PROVIDED RECORDS:

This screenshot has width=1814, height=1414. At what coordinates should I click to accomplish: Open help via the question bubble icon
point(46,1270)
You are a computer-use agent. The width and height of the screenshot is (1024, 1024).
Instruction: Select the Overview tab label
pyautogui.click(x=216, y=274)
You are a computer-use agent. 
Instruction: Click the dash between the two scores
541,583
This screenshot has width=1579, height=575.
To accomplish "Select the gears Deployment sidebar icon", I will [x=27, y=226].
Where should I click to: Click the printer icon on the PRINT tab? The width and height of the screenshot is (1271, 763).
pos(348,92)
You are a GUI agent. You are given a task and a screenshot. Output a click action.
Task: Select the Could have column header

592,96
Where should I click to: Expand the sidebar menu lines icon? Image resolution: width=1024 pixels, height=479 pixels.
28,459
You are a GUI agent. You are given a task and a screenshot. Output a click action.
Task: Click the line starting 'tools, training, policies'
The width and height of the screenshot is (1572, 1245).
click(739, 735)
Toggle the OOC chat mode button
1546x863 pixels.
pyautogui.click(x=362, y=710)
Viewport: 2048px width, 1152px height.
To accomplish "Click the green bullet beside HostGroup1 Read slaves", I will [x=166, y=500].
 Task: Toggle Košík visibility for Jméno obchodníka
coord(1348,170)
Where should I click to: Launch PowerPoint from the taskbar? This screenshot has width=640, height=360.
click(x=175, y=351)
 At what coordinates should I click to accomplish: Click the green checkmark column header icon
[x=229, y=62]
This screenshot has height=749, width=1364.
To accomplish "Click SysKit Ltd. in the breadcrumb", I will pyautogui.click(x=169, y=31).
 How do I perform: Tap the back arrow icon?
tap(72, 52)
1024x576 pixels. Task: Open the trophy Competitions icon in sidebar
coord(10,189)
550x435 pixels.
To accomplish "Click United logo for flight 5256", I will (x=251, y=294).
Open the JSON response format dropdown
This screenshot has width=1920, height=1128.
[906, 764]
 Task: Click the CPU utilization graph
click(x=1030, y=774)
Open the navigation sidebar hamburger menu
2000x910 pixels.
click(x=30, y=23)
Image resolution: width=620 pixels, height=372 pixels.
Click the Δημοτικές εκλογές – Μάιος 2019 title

WHAT YOU ARE ASKED TO DO: Please pick out every line of the material above that contains the word "will" and copy each of those lines in full.

REPLY:
To accomplish "Select the gears Deployment sidebar icon", I will [x=27, y=226].
To accomplish "Click the green bullet beside HostGroup1 Read slaves", I will [x=166, y=500].
To accomplish "Click SysKit Ltd. in the breadcrumb", I will pyautogui.click(x=169, y=31).
To accomplish "Click United logo for flight 5256", I will (x=251, y=294).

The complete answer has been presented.